ERIC Number: ED428971
Record Type: RIE
Publication Date: 1999-Mar
Pages: 41
Abstractor: N/A
ISBN: N/A
ISSN: N/A
EISSN: N/A
Available Date: N/A
Tangled Up in Views: Beliefs in the Nature of Science and Responses to Socio-Scientific Dilemmas.
Zeidler, Dana L.; Walker, Kimberly A.; Ackett, Wayne A.; Simmons, Michael L.
The purpose of this study was to investigate the relationships between students' conceptions of the nature of science and their reactions to evidence that challenged their beliefs about socio-scientific issues. This study used 248 students from 9th and 10th grade general science classes, 11th and 12th grade honors biology, honors science, and physics classes, and senior level college preservice science education classes. Students responded to questions aimed at revealing their epistemological views of the nature of science and their belief convictions on selected socio-scientific issues.
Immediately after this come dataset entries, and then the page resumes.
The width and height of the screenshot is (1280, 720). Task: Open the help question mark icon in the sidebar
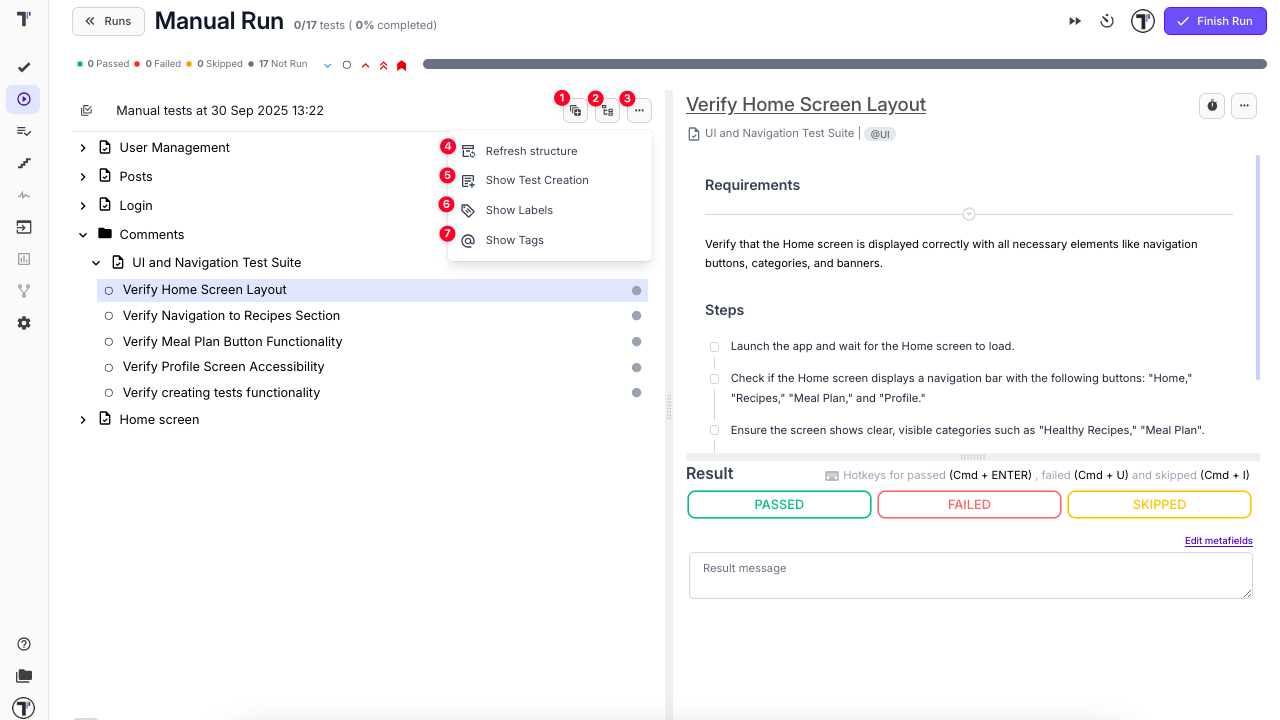point(24,644)
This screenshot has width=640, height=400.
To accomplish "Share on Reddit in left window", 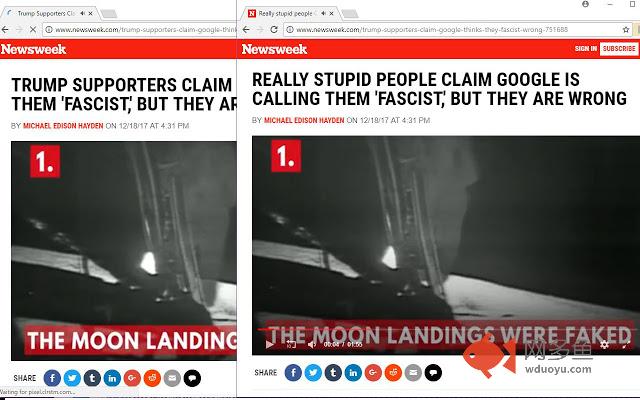I will coord(152,378).
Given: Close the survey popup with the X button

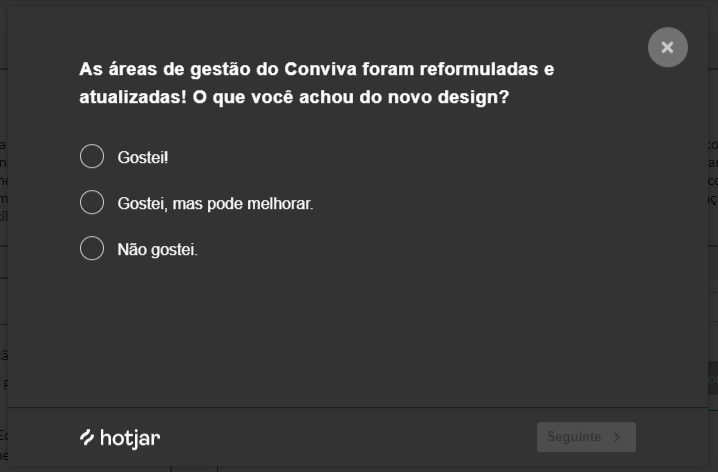Looking at the screenshot, I should tap(667, 47).
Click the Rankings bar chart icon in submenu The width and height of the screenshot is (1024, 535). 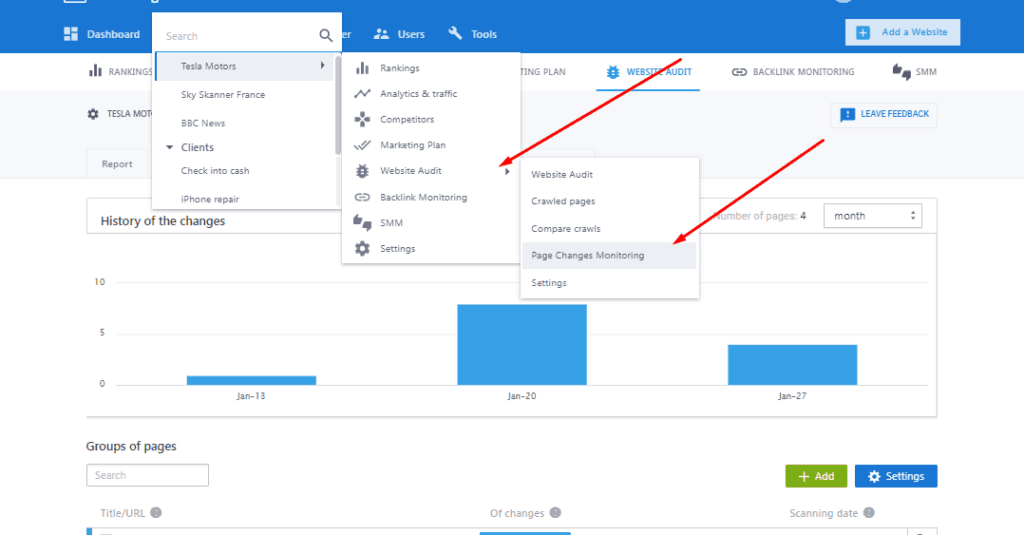click(x=362, y=69)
A smaller subset of students was selected based on varying degrees of belief convictions about the socio-scientific issues and selected students paired to discuss their reasoning related to those issues while being exposed to anomalous data and information from each other and in response to epistemological probes from an interviewer. A qualitative design that entailed the derivation of taxonomic categories through discourse analysis drawn from samples of fallacious reasoning, conceptions of science, and sample performances of thought as a result of dialogic interaction was utilized. Additionally, appropriate nonparametric tests were performed to examine whether paired discourse resulted in changed belief convictions. By engaging students in discourse on socio-scientific issues, this study was aimed at elucidating how students inherently utilize aspects of the nature of science through dialogic reasoning on moral and ethical issues. Taxonomic categories and samples of thought are presented, and implications for science education are addressed. (Author)
Publication Type: Reports - Research; Speeches/Meeting Papers
Education Level: N/A
Audience: N/A
Language: English
Sponsor: N/A
Authoring Institution: N/A
Grant or Contract Numbers: N/A
Author Affiliations: N/A
Note: Paper presented at the Annual Meeting of the National Association for Research in Science Teaching (72nd, Boston, MA, March 28-31, 1999).